A blog post written by Stacy Williams Shuker, a fellow member of the TEDx community here in Georgia resonated with me as she expressed a sentiment that I felt while at TED 2013 but couldn’t quite articulate. Her post closely echoes one of the main topic threads at TED 2013: The idea that we live in a post-industrial revolution age and every part of our lives – work, play, education, technology, etc. – is changing. We are confronted with change regardless of whether we are ready.
I came across this interview with Seth Godin yesterday, and I want everyone in the DSI Network to know about it. The recurring theme of Godin’s work is that the industrial revolution is dead, and the rigid infrastructure built to support it is crumbling. Things like hierarchies, upper echelons of management and standardized tests are going the way of the buggy whip. In order to survive, we all have to become “artists.” By that he means that we have to find the courage to bring to the table what we have to offer. We have to learn to own our talents and ignore the critics. We have to use the new tools available to us to create trust and attention with the audience we seek and resist the urge to appeal to everyone.

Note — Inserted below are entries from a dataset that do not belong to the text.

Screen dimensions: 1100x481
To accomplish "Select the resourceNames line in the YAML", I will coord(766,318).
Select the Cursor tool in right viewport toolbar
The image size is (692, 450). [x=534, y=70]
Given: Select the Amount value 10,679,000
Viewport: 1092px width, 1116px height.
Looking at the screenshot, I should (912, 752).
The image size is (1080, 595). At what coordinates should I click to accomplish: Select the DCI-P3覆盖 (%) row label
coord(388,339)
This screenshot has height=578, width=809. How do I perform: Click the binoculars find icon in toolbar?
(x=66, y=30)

He believes that the innovators in this century will rely on connection to key stakeholders through trusted relationships built by creating and giving our work in a generous fashion. We are to build products for our audience; not find an audience for our products.

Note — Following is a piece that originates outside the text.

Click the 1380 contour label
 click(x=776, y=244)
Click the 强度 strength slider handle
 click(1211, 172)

If you are wondering why I am sending a blog post about being an artist to a community of scientific innovators, stay with me. Every member of this community touches the innovation process in different ways. We have members who manage clinical trials; we have scientists and engineers to create new drugs and devices. There are lawyers, business people, marketers and manufacturers.
Each and every one of us is an artist in our hearts. Lord knows there are easier ways to make a living than in the life sciences. We make products for a part of the human condition that we cannot tweak – yet.
We can’t cajole, charm or bludgeon the human body into responding favorably to our drugs and devices. We can’t convince the human body that it is wrong to shut down its liver while our medication is en route to its heart. We throw billions of dollars and IQ points at solutions to medical problems that ultimately may never work. And we do it over and over again. The layman’s definition of insanity is doing the same thing over and over again expecting a different result.
We are not insane. We are artists.
Take time to listen to this interview.
There is a small – but growing – number of people in the Atlanta life science community who believe that Atlanta should use its bountiful resources to advance the life science industry for the entire Southeastern region – not just Georgia alone.
I stepped out in faith to create a company to do just that. Not because some report from a top consulting firm said to do so. I did it because I have personally seen the tremendous resources that are available across the South. Building this community does not need scientific acumen; it is going to require art.
If we come together as a community, we will not fail.